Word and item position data
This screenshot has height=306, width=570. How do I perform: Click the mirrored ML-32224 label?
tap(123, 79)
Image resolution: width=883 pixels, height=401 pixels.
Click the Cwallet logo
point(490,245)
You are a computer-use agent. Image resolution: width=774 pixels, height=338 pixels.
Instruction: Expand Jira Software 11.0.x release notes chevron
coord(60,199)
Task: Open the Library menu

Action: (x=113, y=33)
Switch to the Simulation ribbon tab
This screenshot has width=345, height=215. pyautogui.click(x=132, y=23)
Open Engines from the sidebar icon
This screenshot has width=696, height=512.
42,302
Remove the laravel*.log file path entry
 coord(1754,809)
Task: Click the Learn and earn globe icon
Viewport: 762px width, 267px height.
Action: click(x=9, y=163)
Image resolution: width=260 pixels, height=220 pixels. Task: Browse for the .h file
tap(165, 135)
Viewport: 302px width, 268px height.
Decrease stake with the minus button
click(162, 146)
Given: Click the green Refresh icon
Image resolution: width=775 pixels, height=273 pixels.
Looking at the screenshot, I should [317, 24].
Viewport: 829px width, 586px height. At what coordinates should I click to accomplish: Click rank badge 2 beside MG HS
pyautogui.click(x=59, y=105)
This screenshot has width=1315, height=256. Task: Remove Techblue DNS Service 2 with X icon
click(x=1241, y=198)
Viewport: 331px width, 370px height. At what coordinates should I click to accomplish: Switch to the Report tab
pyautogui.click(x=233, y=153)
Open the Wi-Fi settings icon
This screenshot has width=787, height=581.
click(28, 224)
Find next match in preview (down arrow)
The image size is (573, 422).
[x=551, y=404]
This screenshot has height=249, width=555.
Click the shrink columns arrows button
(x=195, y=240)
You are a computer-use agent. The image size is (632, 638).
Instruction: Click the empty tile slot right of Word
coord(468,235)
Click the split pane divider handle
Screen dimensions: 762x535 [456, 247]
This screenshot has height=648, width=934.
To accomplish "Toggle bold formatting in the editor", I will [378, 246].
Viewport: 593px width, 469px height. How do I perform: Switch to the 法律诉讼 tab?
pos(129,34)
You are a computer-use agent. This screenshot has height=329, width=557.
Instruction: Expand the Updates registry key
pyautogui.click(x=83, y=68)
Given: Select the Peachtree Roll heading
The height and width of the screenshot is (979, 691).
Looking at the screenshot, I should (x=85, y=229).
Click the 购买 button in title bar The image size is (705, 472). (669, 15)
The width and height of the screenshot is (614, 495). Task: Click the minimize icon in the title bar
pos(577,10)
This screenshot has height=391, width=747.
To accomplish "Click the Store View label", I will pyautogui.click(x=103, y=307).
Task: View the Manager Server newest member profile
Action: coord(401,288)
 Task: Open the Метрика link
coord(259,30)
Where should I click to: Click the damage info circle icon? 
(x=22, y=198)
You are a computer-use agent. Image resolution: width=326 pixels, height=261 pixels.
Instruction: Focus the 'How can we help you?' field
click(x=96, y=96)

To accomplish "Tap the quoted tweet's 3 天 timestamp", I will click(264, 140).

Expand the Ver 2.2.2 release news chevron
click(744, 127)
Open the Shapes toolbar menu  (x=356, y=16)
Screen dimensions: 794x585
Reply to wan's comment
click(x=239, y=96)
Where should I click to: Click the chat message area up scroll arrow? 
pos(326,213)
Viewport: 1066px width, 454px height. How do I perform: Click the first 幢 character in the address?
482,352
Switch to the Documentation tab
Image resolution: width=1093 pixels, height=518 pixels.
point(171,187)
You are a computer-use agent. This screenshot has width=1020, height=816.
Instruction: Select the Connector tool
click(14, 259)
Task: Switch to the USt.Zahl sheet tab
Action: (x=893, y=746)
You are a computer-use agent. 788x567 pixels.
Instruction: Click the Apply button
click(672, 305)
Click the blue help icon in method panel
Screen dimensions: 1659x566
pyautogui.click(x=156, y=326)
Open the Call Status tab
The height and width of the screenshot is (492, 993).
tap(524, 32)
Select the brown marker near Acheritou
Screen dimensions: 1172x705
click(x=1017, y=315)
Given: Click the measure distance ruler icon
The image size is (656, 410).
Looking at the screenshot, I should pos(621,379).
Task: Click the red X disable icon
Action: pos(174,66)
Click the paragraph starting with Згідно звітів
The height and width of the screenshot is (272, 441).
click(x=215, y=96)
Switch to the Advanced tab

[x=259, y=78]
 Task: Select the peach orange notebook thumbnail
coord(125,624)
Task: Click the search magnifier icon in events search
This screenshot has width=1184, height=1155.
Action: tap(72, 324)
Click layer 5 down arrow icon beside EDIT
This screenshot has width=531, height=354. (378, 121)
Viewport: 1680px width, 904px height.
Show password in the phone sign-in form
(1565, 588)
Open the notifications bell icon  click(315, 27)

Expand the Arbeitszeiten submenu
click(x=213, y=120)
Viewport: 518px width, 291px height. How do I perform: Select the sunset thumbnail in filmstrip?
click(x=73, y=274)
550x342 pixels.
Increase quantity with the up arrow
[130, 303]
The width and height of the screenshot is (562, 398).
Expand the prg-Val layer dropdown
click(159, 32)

What you will do: Could you update the listing so that every "Viewport" becomes "Display", with everything else left as it is?

Correct output:
This screenshot has height=306, width=570. How do I perform: Click the mirrored ML-32224 label?
tap(123, 79)
Image resolution: width=883 pixels, height=401 pixels.
Click the Cwallet logo
point(490,245)
You are a computer-use agent. Image resolution: width=774 pixels, height=338 pixels.
Instruction: Expand Jira Software 11.0.x release notes chevron
coord(60,199)
Task: Open the Library menu

Action: (x=113, y=33)
Switch to the Simulation ribbon tab
This screenshot has width=345, height=215. pyautogui.click(x=132, y=23)
Open Engines from the sidebar icon
This screenshot has width=696, height=512.
42,302
Remove the laravel*.log file path entry
 coord(1754,809)
Task: Click the Learn and earn globe icon
Display: 762px width, 267px height.
Action: click(x=9, y=163)
Image resolution: width=260 pixels, height=220 pixels. Task: Browse for the .h file
tap(165, 135)
Display: 302px width, 268px height.
Decrease stake with the minus button
click(162, 146)
Given: Click the green Refresh icon
Image resolution: width=775 pixels, height=273 pixels.
Looking at the screenshot, I should [317, 24].
Display: 829px width, 586px height. At what coordinates should I click to accomplish: Click rank badge 2 beside MG HS
pyautogui.click(x=59, y=105)
This screenshot has width=1315, height=256. Task: Remove Techblue DNS Service 2 with X icon
click(x=1241, y=198)
Display: 331px width, 370px height. At what coordinates should I click to accomplish: Switch to the Report tab
pyautogui.click(x=233, y=153)
Open the Wi-Fi settings icon
This screenshot has width=787, height=581.
click(28, 224)
Find next match in preview (down arrow)
The image size is (573, 422).
[x=551, y=404]
This screenshot has height=249, width=555.
Click the shrink columns arrows button
(x=195, y=240)
You are a computer-use agent. The image size is (632, 638).
Instruction: Click the empty tile slot right of Word
coord(468,235)
Click the split pane divider handle
Screen dimensions: 762x535 [456, 247]
This screenshot has height=648, width=934.
To accomplish "Toggle bold formatting in the editor", I will [378, 246].
Display: 593px width, 469px height. How do I perform: Switch to the 法律诉讼 tab?
pos(129,34)
You are a computer-use agent. This screenshot has height=329, width=557.
Instruction: Expand the Updates registry key
pyautogui.click(x=83, y=68)
Given: Select the Peachtree Roll heading
The height and width of the screenshot is (979, 691).
Looking at the screenshot, I should (x=85, y=229).
Click the 购买 button in title bar The image size is (705, 472). (669, 15)
The width and height of the screenshot is (614, 495). Task: Click the minimize icon in the title bar
pos(577,10)
This screenshot has height=391, width=747.
To accomplish "Click the Store View label", I will pyautogui.click(x=103, y=307).
Task: View the Manager Server newest member profile
Action: coord(401,288)
 Task: Open the Метрика link
coord(259,30)
Where should I click to: Click the damage info circle icon? 
(x=22, y=198)
You are a computer-use agent. Image resolution: width=326 pixels, height=261 pixels.
Instruction: Focus the 'How can we help you?' field
click(x=96, y=96)

To accomplish "Tap the quoted tweet's 3 天 timestamp", I will click(264, 140).

Expand the Ver 2.2.2 release news chevron
click(744, 127)
Open the Shapes toolbar menu  (x=356, y=16)
Screen dimensions: 794x585
Reply to wan's comment
click(x=239, y=96)
Where should I click to: Click the chat message area up scroll arrow? 
pos(326,213)
Display: 1066px width, 454px height. How do I perform: Click the first 幢 character in the address?
482,352
Switch to the Documentation tab
Image resolution: width=1093 pixels, height=518 pixels.
point(171,187)
You are a computer-use agent. This screenshot has width=1020, height=816.
Instruction: Select the Connector tool
click(14, 259)
Task: Switch to the USt.Zahl sheet tab
Action: (x=893, y=746)
You are a computer-use agent. 788x567 pixels.
Instruction: Click the Apply button
click(672, 305)
Click the blue help icon in method panel
Screen dimensions: 1659x566
pyautogui.click(x=156, y=326)
Open the Call Status tab
The height and width of the screenshot is (492, 993).
tap(524, 32)
Select the brown marker near Acheritou
Screen dimensions: 1172x705
click(x=1017, y=315)
Given: Click the measure distance ruler icon
The image size is (656, 410).
Looking at the screenshot, I should pos(621,379).
Task: Click the red X disable icon
Action: pos(174,66)
Click the paragraph starting with Згідно звітів
The height and width of the screenshot is (272, 441).
click(x=215, y=96)
Switch to the Advanced tab

[x=259, y=78]
 Task: Select the peach orange notebook thumbnail
coord(125,624)
Task: Click the search magnifier icon in events search
This screenshot has width=1184, height=1155.
Action: tap(72, 324)
Click layer 5 down arrow icon beside EDIT
This screenshot has width=531, height=354. (378, 121)
Display: 1680px width, 904px height.
Show password in the phone sign-in form
(1565, 588)
Open the notifications bell icon  click(315, 27)

Expand the Arbeitszeiten submenu
click(x=213, y=120)
Display: 518px width, 291px height. How do I perform: Select the sunset thumbnail in filmstrip?
click(x=73, y=274)
550x342 pixels.
Increase quantity with the up arrow
[130, 303]
The width and height of the screenshot is (562, 398).
Expand the prg-Val layer dropdown
click(159, 32)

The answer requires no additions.